● **Exercise details**
Extract the full set of records, then give each one again exactly.

(Collected data)

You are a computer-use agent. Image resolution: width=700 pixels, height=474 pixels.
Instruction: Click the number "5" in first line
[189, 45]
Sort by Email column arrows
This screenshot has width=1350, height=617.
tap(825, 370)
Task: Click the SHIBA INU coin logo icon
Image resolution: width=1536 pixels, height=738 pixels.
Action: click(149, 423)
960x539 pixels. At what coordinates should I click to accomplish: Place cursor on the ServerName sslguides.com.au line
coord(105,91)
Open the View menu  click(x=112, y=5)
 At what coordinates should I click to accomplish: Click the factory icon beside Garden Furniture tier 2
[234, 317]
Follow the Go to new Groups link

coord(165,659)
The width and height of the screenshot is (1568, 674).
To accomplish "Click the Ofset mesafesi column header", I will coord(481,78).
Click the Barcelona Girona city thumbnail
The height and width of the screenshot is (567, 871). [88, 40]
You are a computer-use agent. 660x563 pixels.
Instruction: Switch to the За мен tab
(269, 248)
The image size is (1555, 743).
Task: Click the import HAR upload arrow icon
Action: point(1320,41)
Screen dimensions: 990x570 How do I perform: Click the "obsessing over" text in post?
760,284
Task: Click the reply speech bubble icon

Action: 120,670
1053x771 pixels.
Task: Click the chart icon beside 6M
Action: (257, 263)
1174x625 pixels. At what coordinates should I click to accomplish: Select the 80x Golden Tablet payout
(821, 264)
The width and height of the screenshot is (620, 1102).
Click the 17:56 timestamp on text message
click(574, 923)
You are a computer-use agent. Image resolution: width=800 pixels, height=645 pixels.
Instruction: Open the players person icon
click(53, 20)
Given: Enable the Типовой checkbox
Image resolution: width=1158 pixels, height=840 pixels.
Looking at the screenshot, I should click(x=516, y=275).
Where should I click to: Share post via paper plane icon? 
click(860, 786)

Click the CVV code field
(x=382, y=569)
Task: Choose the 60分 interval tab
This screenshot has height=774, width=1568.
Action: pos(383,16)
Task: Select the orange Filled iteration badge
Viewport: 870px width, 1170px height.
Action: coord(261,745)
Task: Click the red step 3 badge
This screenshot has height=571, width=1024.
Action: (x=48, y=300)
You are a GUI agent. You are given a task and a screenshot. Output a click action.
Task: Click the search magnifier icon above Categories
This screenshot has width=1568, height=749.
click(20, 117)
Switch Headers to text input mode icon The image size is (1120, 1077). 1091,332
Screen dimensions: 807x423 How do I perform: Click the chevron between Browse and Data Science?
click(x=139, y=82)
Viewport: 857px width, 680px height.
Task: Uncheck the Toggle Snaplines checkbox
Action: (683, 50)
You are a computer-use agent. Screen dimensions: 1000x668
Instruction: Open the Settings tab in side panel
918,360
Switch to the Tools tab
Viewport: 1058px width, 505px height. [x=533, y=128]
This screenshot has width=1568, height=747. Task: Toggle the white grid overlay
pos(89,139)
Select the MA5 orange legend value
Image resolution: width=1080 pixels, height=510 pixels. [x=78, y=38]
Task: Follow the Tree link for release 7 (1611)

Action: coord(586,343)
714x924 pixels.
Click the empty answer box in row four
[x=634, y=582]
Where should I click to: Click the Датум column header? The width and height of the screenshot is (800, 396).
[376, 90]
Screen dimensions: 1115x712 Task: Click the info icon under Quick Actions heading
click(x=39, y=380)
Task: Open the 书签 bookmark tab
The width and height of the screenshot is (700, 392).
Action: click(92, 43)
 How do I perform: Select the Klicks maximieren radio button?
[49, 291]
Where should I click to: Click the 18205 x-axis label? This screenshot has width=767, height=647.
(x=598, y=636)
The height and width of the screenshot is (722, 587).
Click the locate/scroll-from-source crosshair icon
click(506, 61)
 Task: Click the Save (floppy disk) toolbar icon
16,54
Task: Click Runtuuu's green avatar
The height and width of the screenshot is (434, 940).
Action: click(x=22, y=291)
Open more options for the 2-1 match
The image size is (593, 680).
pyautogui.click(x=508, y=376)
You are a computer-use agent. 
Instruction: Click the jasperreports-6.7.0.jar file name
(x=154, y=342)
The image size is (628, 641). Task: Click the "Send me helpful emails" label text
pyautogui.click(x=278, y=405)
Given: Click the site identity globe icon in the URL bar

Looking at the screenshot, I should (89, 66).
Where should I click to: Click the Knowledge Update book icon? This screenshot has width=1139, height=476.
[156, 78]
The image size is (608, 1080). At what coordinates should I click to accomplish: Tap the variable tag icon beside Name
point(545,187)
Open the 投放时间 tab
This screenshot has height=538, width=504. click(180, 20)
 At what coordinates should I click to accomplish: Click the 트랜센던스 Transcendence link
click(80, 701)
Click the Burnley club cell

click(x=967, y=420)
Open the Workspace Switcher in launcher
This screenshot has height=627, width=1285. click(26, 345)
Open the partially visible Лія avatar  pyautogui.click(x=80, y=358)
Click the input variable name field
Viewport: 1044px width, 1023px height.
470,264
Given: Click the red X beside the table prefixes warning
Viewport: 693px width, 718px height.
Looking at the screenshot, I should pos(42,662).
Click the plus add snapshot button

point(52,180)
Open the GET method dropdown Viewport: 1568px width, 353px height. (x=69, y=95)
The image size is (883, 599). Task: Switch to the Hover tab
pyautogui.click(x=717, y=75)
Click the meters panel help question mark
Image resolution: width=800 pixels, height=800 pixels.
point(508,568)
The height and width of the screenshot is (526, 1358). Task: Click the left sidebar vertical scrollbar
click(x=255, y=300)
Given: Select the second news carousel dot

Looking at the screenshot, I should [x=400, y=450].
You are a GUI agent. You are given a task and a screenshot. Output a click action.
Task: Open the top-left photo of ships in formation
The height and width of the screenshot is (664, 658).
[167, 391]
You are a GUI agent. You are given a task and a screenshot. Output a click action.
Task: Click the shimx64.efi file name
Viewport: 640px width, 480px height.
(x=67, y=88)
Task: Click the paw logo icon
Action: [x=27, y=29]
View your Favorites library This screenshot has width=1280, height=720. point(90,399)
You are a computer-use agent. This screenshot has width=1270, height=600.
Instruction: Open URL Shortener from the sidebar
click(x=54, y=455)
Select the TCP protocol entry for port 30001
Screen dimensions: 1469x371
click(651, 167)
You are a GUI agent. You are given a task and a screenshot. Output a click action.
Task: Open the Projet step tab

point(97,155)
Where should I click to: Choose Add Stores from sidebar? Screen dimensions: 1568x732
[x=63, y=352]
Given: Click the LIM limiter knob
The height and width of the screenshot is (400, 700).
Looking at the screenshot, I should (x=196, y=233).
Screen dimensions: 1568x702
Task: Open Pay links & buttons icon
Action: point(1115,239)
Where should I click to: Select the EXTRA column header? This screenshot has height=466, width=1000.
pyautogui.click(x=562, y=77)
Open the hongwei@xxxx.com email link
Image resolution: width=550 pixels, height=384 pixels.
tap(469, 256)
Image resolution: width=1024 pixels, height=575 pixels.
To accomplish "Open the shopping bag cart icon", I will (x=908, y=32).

● **Answer to this task**
You are a computer-use agent. Image resolution: width=700 pixels, height=474 pixels.
Instruction: Click the number "5" in first line
[189, 45]
Sort by Email column arrows
This screenshot has width=1350, height=617.
tap(825, 370)
Task: Click the SHIBA INU coin logo icon
Image resolution: width=1536 pixels, height=738 pixels.
Action: click(149, 423)
960x539 pixels. At what coordinates should I click to accomplish: Place cursor on the ServerName sslguides.com.au line
coord(105,91)
Open the View menu  click(x=112, y=5)
 At what coordinates should I click to accomplish: Click the factory icon beside Garden Furniture tier 2
[234, 317]
Follow the Go to new Groups link

coord(165,659)
The width and height of the screenshot is (1568, 674).
To accomplish "Click the Ofset mesafesi column header", I will coord(481,78).
Click the Barcelona Girona city thumbnail
The height and width of the screenshot is (567, 871). [88, 40]
You are a computer-use agent. 660x563 pixels.
Instruction: Switch to the За мен tab
(269, 248)
The image size is (1555, 743).
Task: Click the import HAR upload arrow icon
Action: point(1320,41)
Screen dimensions: 990x570 How do I perform: Click the "obsessing over" text in post?
760,284
Task: Click the reply speech bubble icon

Action: 120,670
1053x771 pixels.
Task: Click the chart icon beside 6M
Action: (257, 263)
1174x625 pixels. At what coordinates should I click to accomplish: Select the 80x Golden Tablet payout
(821, 264)
The width and height of the screenshot is (620, 1102).
Click the 17:56 timestamp on text message
click(574, 923)
You are a computer-use agent. Image resolution: width=800 pixels, height=645 pixels.
Instruction: Open the players person icon
click(53, 20)
Given: Enable the Типовой checkbox
Image resolution: width=1158 pixels, height=840 pixels.
Looking at the screenshot, I should click(x=516, y=275).
Where should I click to: Share post via paper plane icon? 
click(860, 786)

Click the CVV code field
(x=382, y=569)
Task: Choose the 60分 interval tab
This screenshot has height=774, width=1568.
Action: pos(383,16)
Task: Select the orange Filled iteration badge
Viewport: 870px width, 1170px height.
Action: coord(261,745)
Task: Click the red step 3 badge
This screenshot has height=571, width=1024.
Action: (x=48, y=300)
You are a GUI agent. You are given a task and a screenshot. Output a click action.
Task: Click the search magnifier icon above Categories
This screenshot has width=1568, height=749.
click(20, 117)
Switch Headers to text input mode icon The image size is (1120, 1077). 1091,332
Screen dimensions: 807x423 How do I perform: Click the chevron between Browse and Data Science?
click(x=139, y=82)
Viewport: 857px width, 680px height.
Task: Uncheck the Toggle Snaplines checkbox
Action: (683, 50)
You are a computer-use agent. Screen dimensions: 1000x668
Instruction: Open the Settings tab in side panel
918,360
Switch to the Tools tab
Viewport: 1058px width, 505px height. [x=533, y=128]
This screenshot has width=1568, height=747. Task: Toggle the white grid overlay
pos(89,139)
Select the MA5 orange legend value
Image resolution: width=1080 pixels, height=510 pixels. [x=78, y=38]
Task: Follow the Tree link for release 7 (1611)

Action: coord(586,343)
714x924 pixels.
Click the empty answer box in row four
[x=634, y=582]
Where should I click to: Click the Датум column header? The width and height of the screenshot is (800, 396).
[376, 90]
Screen dimensions: 1115x712 Task: Click the info icon under Quick Actions heading
click(x=39, y=380)
Task: Open the 书签 bookmark tab
The width and height of the screenshot is (700, 392).
Action: click(92, 43)
 How do I perform: Select the Klicks maximieren radio button?
[49, 291]
Where should I click to: Click the 18205 x-axis label? This screenshot has width=767, height=647.
(x=598, y=636)
The height and width of the screenshot is (722, 587).
Click the locate/scroll-from-source crosshair icon
click(506, 61)
 Task: Click the Save (floppy disk) toolbar icon
16,54
Task: Click Runtuuu's green avatar
The height and width of the screenshot is (434, 940).
Action: click(x=22, y=291)
Open more options for the 2-1 match
The image size is (593, 680).
pyautogui.click(x=508, y=376)
You are a computer-use agent. 
Instruction: Click the jasperreports-6.7.0.jar file name
(x=154, y=342)
The image size is (628, 641). Task: Click the "Send me helpful emails" label text
pyautogui.click(x=278, y=405)
Given: Click the site identity globe icon in the URL bar

Looking at the screenshot, I should (89, 66).
Where should I click to: Click the Knowledge Update book icon? This screenshot has width=1139, height=476.
[156, 78]
The image size is (608, 1080). At what coordinates should I click to accomplish: Tap the variable tag icon beside Name
point(545,187)
Open the 投放时间 tab
This screenshot has height=538, width=504. click(180, 20)
 At what coordinates should I click to accomplish: Click the 트랜센던스 Transcendence link
click(80, 701)
Click the Burnley club cell

click(x=967, y=420)
Open the Workspace Switcher in launcher
This screenshot has height=627, width=1285. click(26, 345)
Open the partially visible Лія avatar  pyautogui.click(x=80, y=358)
Click the input variable name field
Viewport: 1044px width, 1023px height.
470,264
Given: Click the red X beside the table prefixes warning
Viewport: 693px width, 718px height.
Looking at the screenshot, I should pos(42,662).
Click the plus add snapshot button

point(52,180)
Open the GET method dropdown Viewport: 1568px width, 353px height. (x=69, y=95)
The image size is (883, 599). Task: Switch to the Hover tab
pyautogui.click(x=717, y=75)
Click the meters panel help question mark
Image resolution: width=800 pixels, height=800 pixels.
point(508,568)
The height and width of the screenshot is (526, 1358). Task: Click the left sidebar vertical scrollbar
click(x=255, y=300)
Given: Select the second news carousel dot

Looking at the screenshot, I should [x=400, y=450].
You are a GUI agent. You are given a task and a screenshot. Output a click action.
Task: Open the top-left photo of ships in formation
The height and width of the screenshot is (664, 658).
[167, 391]
You are a GUI agent. You are given a task and a screenshot. Output a click action.
Task: Click the shimx64.efi file name
Viewport: 640px width, 480px height.
(x=67, y=88)
Task: Click the paw logo icon
Action: [x=27, y=29]
View your Favorites library This screenshot has width=1280, height=720. point(90,399)
You are a computer-use agent. This screenshot has width=1270, height=600.
Instruction: Open URL Shortener from the sidebar
click(x=54, y=455)
Select the TCP protocol entry for port 30001
Screen dimensions: 1469x371
click(651, 167)
You are a GUI agent. You are given a task and a screenshot. Output a click action.
Task: Open the Projet step tab

point(97,155)
Where should I click to: Choose Add Stores from sidebar? Screen dimensions: 1568x732
[x=63, y=352]
Given: Click the LIM limiter knob
The height and width of the screenshot is (400, 700).
Looking at the screenshot, I should (x=196, y=233).
Screen dimensions: 1568x702
Task: Open Pay links & buttons icon
Action: point(1115,239)
Where should I click to: Select the EXTRA column header? This screenshot has height=466, width=1000.
pyautogui.click(x=562, y=77)
Open the hongwei@xxxx.com email link
Image resolution: width=550 pixels, height=384 pixels.
tap(469, 256)
Image resolution: width=1024 pixels, height=575 pixels.
To accomplish "Open the shopping bag cart icon", I will (x=908, y=32).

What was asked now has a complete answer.